Let’s do the same for our SQL NSG. Here I will allow traffic from the 2 web servers, to my SQL servers, on port 1433:
See how I allow traffic from my 2 web servers (10.0.1.4 and 10.0.1.5) to my 2 SQL servers (10.0.2.4 and 10.0.2.5)? This could be done less strict, by not specifying the IP addresses, and instead using the VirtualNetwork tag. That would however allow traffic on port 1433 from ANY IP on my network. It’s up to you, to decide how much you want to manage this.
UH, That’s not so difficult?
Maybe not.. But notice though, that I picked the specific ports I want traffic on, from the load balancer – port 80 and 443. If you don’t do this, and allow everything through from the load balancers, people might start to add port 3389 and such on the load balancer.

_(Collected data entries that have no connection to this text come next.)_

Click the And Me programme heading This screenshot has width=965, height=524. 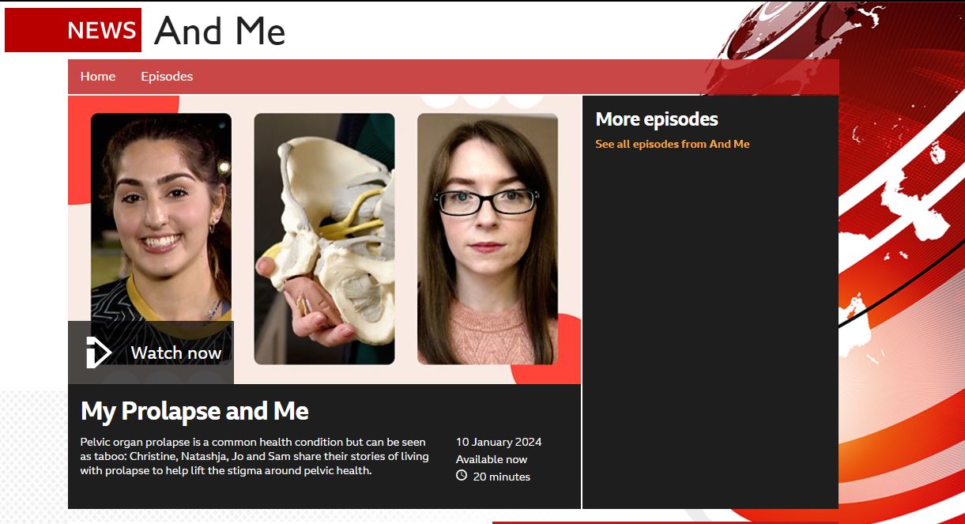tap(220, 32)
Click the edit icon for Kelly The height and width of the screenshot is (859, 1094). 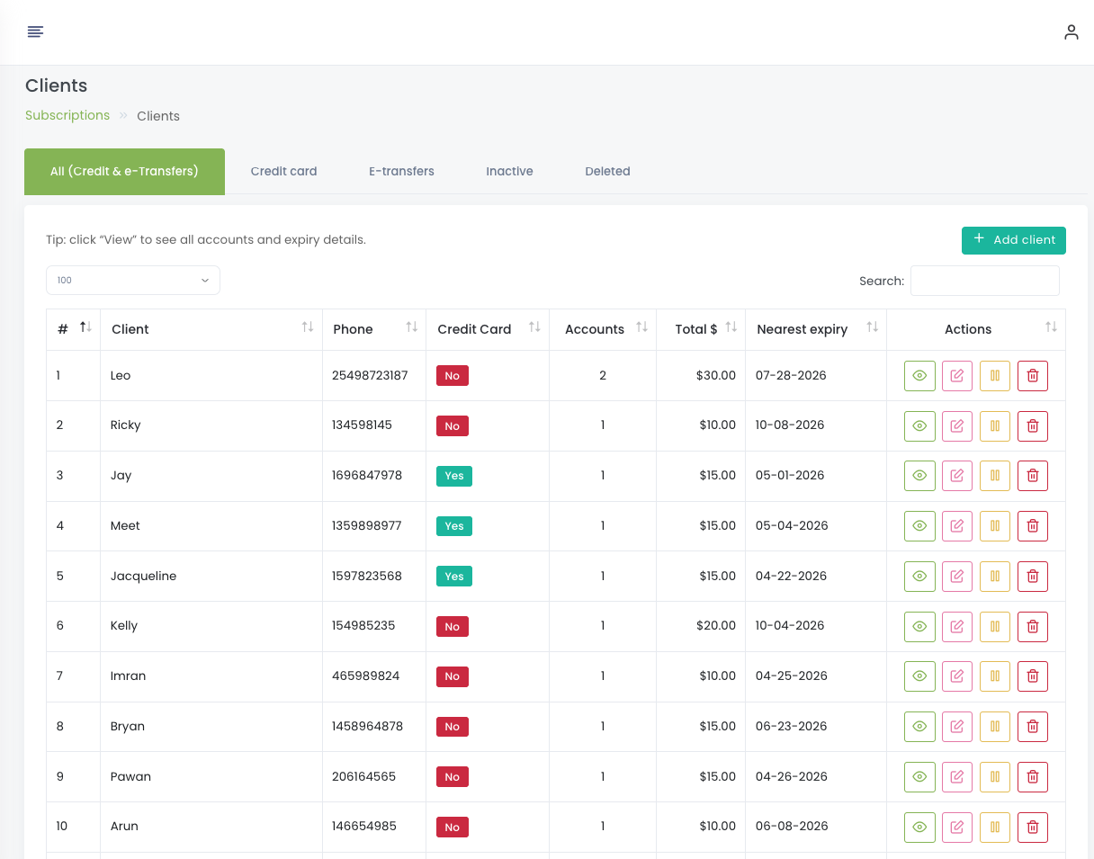pyautogui.click(x=957, y=626)
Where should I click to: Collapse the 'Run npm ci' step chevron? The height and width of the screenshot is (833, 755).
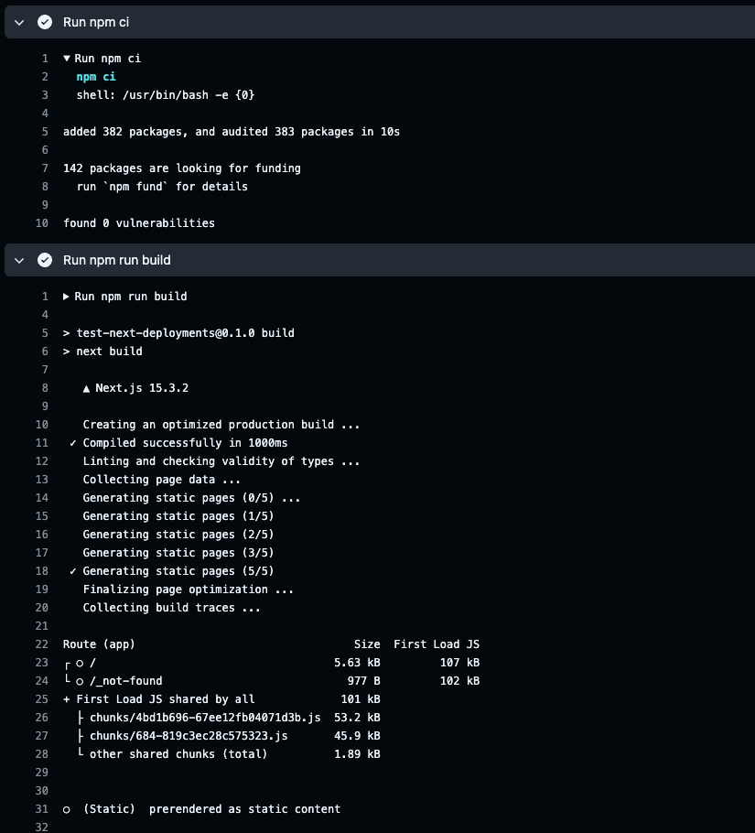(x=19, y=22)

You know, because they needed an easy way to connect to RDP on the VM. This will bypass any other rule you create to block traffic, because the traffic matches your Load Balancer rule which allows everything (*). And since you can’t specifiy ACLs on the Load Balancer to limit the IP adresses that can connect to it, this open up for traffic from everywhere in the world. Let me try to illustrate it..
Here we have a correctly configured network, with NSGs and rules defined (everything that is not listed, is blocked):
On the other hand, if you create a wildcard rule from the AzureLoadBalancer tag, you can create tons of rules on the Load Balancer, which will allow traffic through, like RDP, SSH, FTP etc:
One thing I see quite often is a configuration like this:
See how they actually tried to lock down RDP traffic, so only a specific IP address is allowed to connect? Well, their load balancer had 3389 NAT’ed through to this server, so that rule was bypassed and never used.
Are you scared now? Good I won’t go into too much more details.. This should show the basics, so now you can go ahead and start locking down you networks!